Worin könnte also der Überschuss der Literatur im Vergleich zu Radio, Fernsehen, digitale Medien, dieser Überschuss wäre ja das meritorische Gut, bestehen? Hiermit sind wir schon bei der nächsten Frage, die wir so einfach gar nicht beantworten können. Filme und Bücher haben völlig unterschiedliche Möglichkeiten, in jeder Hinsicht, ästhetisch, im Hinblick, wie etwas dargestellt werden kann, im Hinblick, was dargestellt werden kann, im Hinblick auf die Psyche des Betrachters etc.. Die Diskussion können wir hier nicht führen. Es kann auch umgekehrt sein. Es kann einen Überschuss des Films gegenüber dem Buch geben. Wollen wir allerdings ein vollständiges Bild haben, müsste man auch noch die Musik dazu nehmen und die Malerei. Man könnte theoretisch das Fach Deutsch (bzw. español im spanisch sprechenden Raum, italiano in Italien, francais in französisch sprachigen Ländern oder english im angelsächsischen Raum) schlicht abschaffen und durch Kultur ersetzen. Gegenstand dieses Faches wären dann Artefakte aller Art, die für die Menschheit bedeutsam sind, bzw. sich in das kollektive Bewußtsein der Menschheit eingegraben haben. Ist das der Fall, dann kommt dem Werk eine Bedeutung zu, ist die Authentizität verbürgt, aus welchen Gründen auch immer. Weltberühmt z.B. ist die kleine Seejungfrau von Andersen, die an ihrer Liebe zum Prinzen letztlich zerbricht. Im Einzelfall können sich Dinge auch falsch ins kollektive Bewußtsein einprägen. Unter „Gegen Windmühlen kämpfen“ verstehen viele Leute so, dass jemand einen Kampf aufnimmt gegen einen übermächtigen Gegner, den er nur verlieren kann, bzw. gegen Verhältnisse anrennt, bei denen von vorneherein klar ist, dass er sie nich ändern kann.
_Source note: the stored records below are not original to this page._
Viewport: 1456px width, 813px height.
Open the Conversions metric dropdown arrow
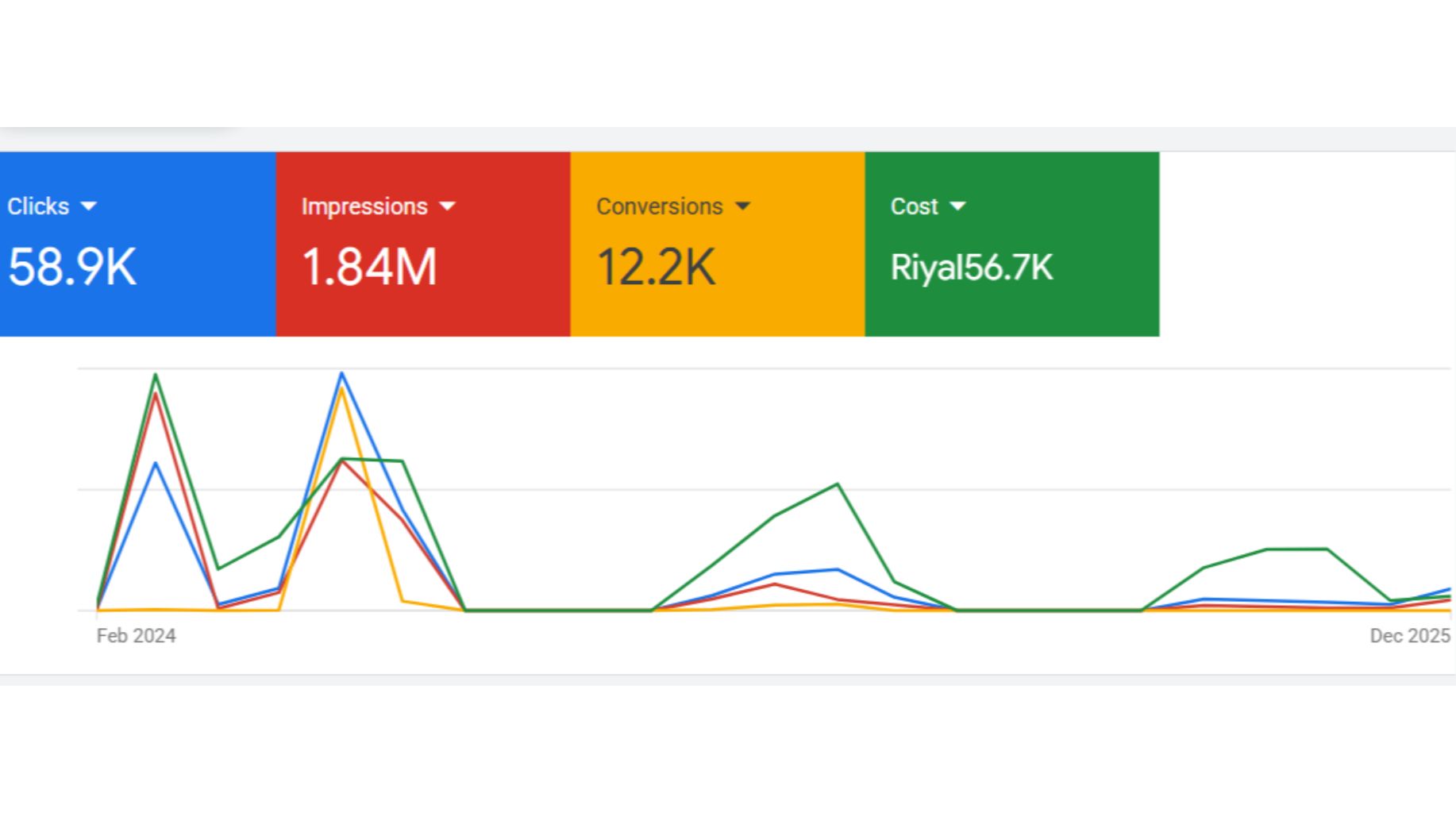742,206
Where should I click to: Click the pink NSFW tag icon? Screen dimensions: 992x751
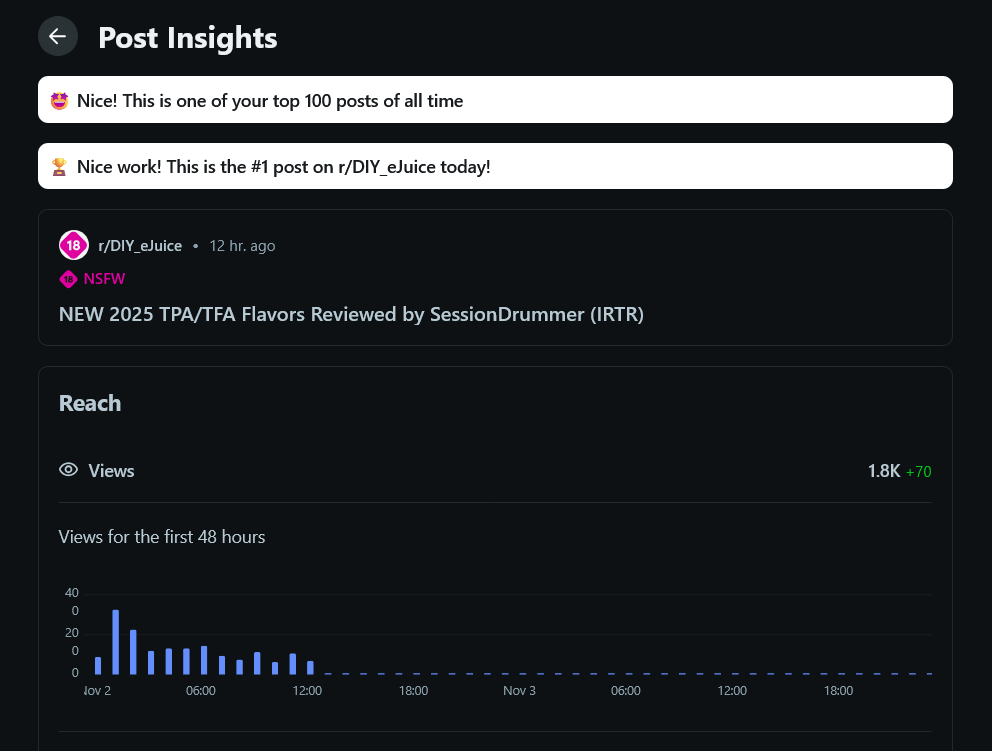click(x=68, y=279)
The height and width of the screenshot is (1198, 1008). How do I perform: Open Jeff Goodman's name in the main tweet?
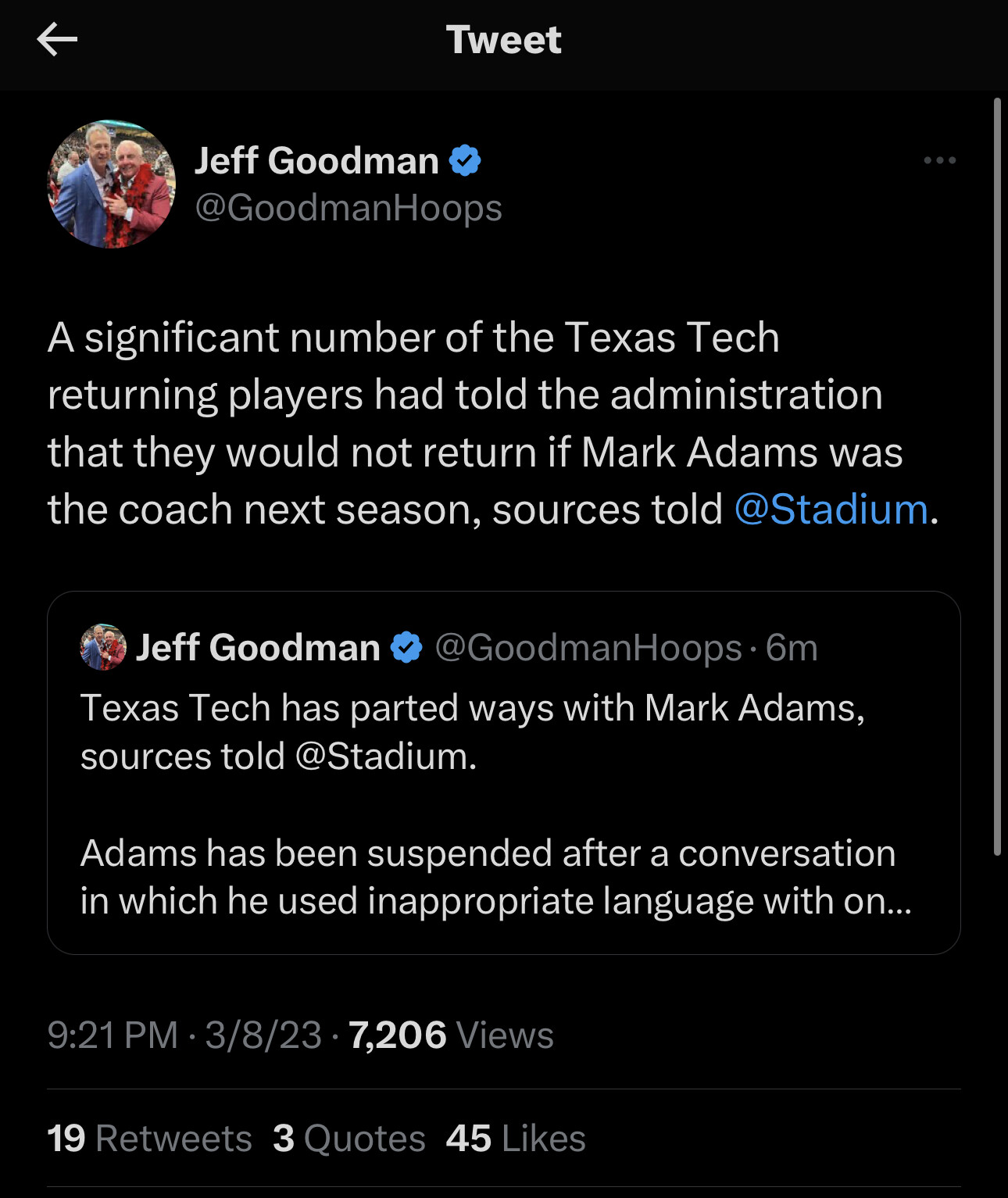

Im Orginal, also bei Cervantes, ist das anders. Quijote kämpft nicht gegen einen Feind, denn die Windmühlen sind keiner. Don Quijote hat das Problem, dass er Held sein will in einer Welt, die gerade mal keine Helden braucht.
Wir brechen die Diskussion hier also ab und fragen uns nur noch, was das Spezifische an Literatur ist. Die Frage wurde aber bereits diskutiert, siehe https://theatrum-mundi.de/aesthetisches-empfinden-und-sprache/. Hier kann man finden, dass die „Klassiker“ hier wesentlich sprachgewaltiger sind als die Werke, die geistig, räumlich und zeitlich anschlussfähiger sind an den Erfahrungshorizont des heutigen Lesers, was im übrigen auch die Leute finden, die die Bedeutung des Gesamtwerkes gar nicht erfassen. Vielen Leuten ist z.B. gar nicht klar, dass viele Redewendungen, die sie benutzen, aus Goethes Faust stammen. (Grau mein Freund ist alle Theorie / und grün des Lebens bunter Baum, Was besseres suche zu beginnen / des Chaos wunderlicher Sohn, Du gleichst dem Geist / den du begreifst nicht mir, Oh glücklich wer noch hoffen kann / aus diesem Meer des Irrtums aufzutauchen, Du siehst mit diesem Trank im Leibe / bald Helena in jedem Weibe, was glänzt is für den Augenblick geboren / das Ewige bleibt der Nachwelt unverloren etc. etc..) Die Redewendungen, ein reichhaltiger Steinbruch sind auch noch die Werke Schillers, werden verwendet, weil sie sprachgewaltig zu verschiedenen Situationen passen, wenn auch nicht unbedingt der Kontext der ist, in den sie im Original eingebaut waren.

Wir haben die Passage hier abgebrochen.